> _Task directions_:
Each record must be printed exactly as given.

> _Entries supplied_:
------------------------------

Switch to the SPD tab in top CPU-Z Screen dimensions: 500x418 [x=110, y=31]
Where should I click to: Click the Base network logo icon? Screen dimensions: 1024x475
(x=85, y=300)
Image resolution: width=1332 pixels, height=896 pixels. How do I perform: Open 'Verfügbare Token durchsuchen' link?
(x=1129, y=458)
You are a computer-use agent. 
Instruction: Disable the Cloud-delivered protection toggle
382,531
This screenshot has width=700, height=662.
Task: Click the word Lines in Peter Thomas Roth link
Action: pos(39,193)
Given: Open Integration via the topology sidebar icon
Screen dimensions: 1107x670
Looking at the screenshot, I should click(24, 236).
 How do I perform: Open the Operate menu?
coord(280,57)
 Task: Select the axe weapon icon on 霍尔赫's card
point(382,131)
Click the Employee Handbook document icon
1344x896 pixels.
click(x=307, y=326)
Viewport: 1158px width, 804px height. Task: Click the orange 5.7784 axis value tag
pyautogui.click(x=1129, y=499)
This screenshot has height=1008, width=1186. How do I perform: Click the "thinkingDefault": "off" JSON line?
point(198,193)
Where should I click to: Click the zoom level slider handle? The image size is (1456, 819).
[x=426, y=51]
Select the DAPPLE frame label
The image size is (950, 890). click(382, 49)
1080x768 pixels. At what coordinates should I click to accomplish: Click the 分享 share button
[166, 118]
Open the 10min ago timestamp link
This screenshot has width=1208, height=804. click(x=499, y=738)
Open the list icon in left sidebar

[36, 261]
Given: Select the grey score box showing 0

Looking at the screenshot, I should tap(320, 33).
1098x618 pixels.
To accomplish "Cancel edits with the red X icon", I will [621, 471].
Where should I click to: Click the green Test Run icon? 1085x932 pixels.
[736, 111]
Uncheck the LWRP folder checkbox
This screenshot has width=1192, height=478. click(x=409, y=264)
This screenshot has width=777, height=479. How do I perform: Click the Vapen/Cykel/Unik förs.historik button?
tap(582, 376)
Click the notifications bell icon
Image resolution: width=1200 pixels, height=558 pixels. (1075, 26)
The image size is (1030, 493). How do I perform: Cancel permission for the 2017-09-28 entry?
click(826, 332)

------------------------------

> _Output of the task_:
Switch to the SPD tab in top CPU-Z Screen dimensions: 500x418 [x=110, y=31]
Where should I click to: Click the Base network logo icon? Screen dimensions: 1024x475
(x=85, y=300)
Image resolution: width=1332 pixels, height=896 pixels. How do I perform: Open 'Verfügbare Token durchsuchen' link?
(x=1129, y=458)
You are a computer-use agent. 
Instruction: Disable the Cloud-delivered protection toggle
382,531
This screenshot has width=700, height=662.
Task: Click the word Lines in Peter Thomas Roth link
Action: pos(39,193)
Given: Open Integration via the topology sidebar icon
Screen dimensions: 1107x670
Looking at the screenshot, I should click(24, 236).
 How do I perform: Open the Operate menu?
coord(280,57)
 Task: Select the axe weapon icon on 霍尔赫's card
point(382,131)
Click the Employee Handbook document icon
1344x896 pixels.
click(x=307, y=326)
Viewport: 1158px width, 804px height. Task: Click the orange 5.7784 axis value tag
pyautogui.click(x=1129, y=499)
This screenshot has height=1008, width=1186. How do I perform: Click the "thinkingDefault": "off" JSON line?
point(198,193)
Where should I click to: Click the zoom level slider handle? The image size is (1456, 819).
[x=426, y=51]
Select the DAPPLE frame label
The image size is (950, 890). click(382, 49)
1080x768 pixels. At what coordinates should I click to accomplish: Click the 分享 share button
[166, 118]
Open the 10min ago timestamp link
This screenshot has width=1208, height=804. click(x=499, y=738)
Open the list icon in left sidebar

[36, 261]
Given: Select the grey score box showing 0

Looking at the screenshot, I should tap(320, 33).
1098x618 pixels.
To accomplish "Cancel edits with the red X icon", I will [621, 471].
Where should I click to: Click the green Test Run icon? 1085x932 pixels.
[736, 111]
Uncheck the LWRP folder checkbox
This screenshot has width=1192, height=478. click(x=409, y=264)
This screenshot has width=777, height=479. How do I perform: Click the Vapen/Cykel/Unik förs.historik button?
tap(582, 376)
Click the notifications bell icon
Image resolution: width=1200 pixels, height=558 pixels. (1075, 26)
The image size is (1030, 493). How do I perform: Cancel permission for the 2017-09-28 entry?
click(826, 332)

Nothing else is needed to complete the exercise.